Fiaso su pignorabilità Asl e Ao: «A rischio la salute dei cittadini»

«Pignorare i beni di aziende sanitarie e ospedaliere significa rischiare di rendere indisponibili apparecchiature e servizi sanitari indispensabili proprio alla tutela della salute». Valerio Fabio Alberti, presidente della Federazione italiana aziende sanitarie e ospedaliere (Fiaso), commenta così la sentenza con cui la Consulta ha dichiarato l'«illegittimità costituzionale» dell'impignorabilità delle aziende sanitarie, in vigore fino a dicembre 2013. Una disposizione che secondo i giudici sarebbe «in contrasto con l'articolo 111 della Costituzione», che regola il giusto processo, poiché altera «le condizioni di parità tra i litiganti, ponendo la parte pubblica in una posizione di ingiustificato privilegio incidendo, altresì, sulla ragionevole durata del processo».

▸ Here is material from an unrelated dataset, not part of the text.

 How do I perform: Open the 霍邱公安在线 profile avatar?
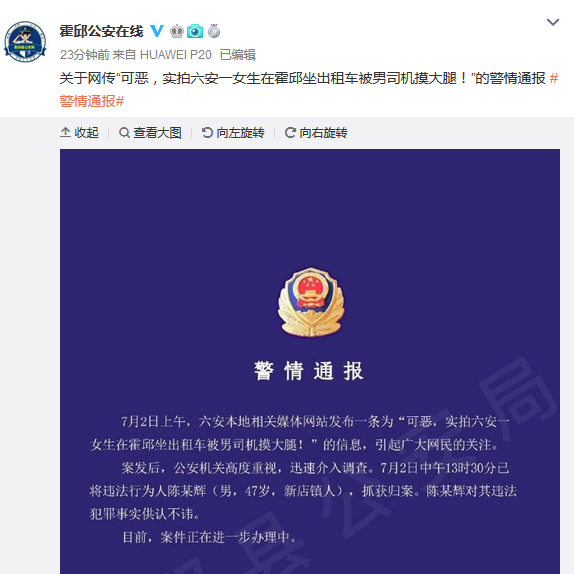25,42
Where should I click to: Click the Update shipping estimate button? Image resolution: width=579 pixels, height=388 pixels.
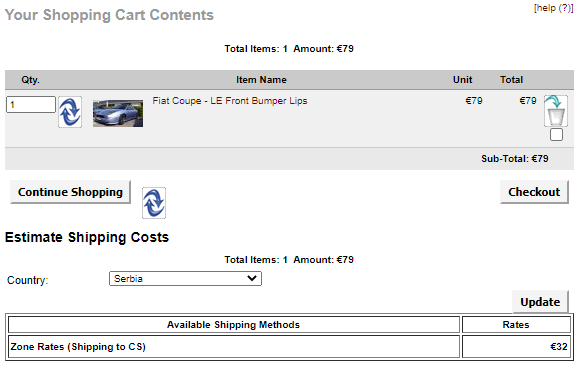pos(540,302)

Ma «Asl e Ao non possono essere considerate alla stregua di qualsiasi altra azienda», rispondono da Fiaso, proprio perché la loro attività e i loro beni sono al servizio di un interesse squisitamente pubblico, cioè la salute dei cittadini. Tanto più che le aziende sanitarie pubbliche stanno già facendo la loro parte. Impegnate come sono, è l'argomentazione della Federazione, a profondere «il loro impegno per rispettare il diritto al pagamento dei debiti verso i fornitori, diritto che giudichiamo inalienabile. Il recente decreto sul saldo dei debiti della P.a. - spiega ancora Alberti - va giustamente incontro ai diritti legittimi di tante aziende fornitrici, ma nella sanità il problema va aggredito alla fonte poiché una parte non indifferente dei debiti accumulatisi dipende dalla irregolarità dei flussi di cassa dallo Stato centrale alle Regioni e da questo alle aziende, che accusano da anni crisi di liquidità. Ed è forse bene ricordare - è la conclusione - che le aziende sanitarie pubbliche pagano due volte le difficoltà a saldare i propri fornitori: la prima con gli interessi sul debito, la seconda con i prezzi più alti delle forniture con le quali le imprese scontano i ritardati pagamenti».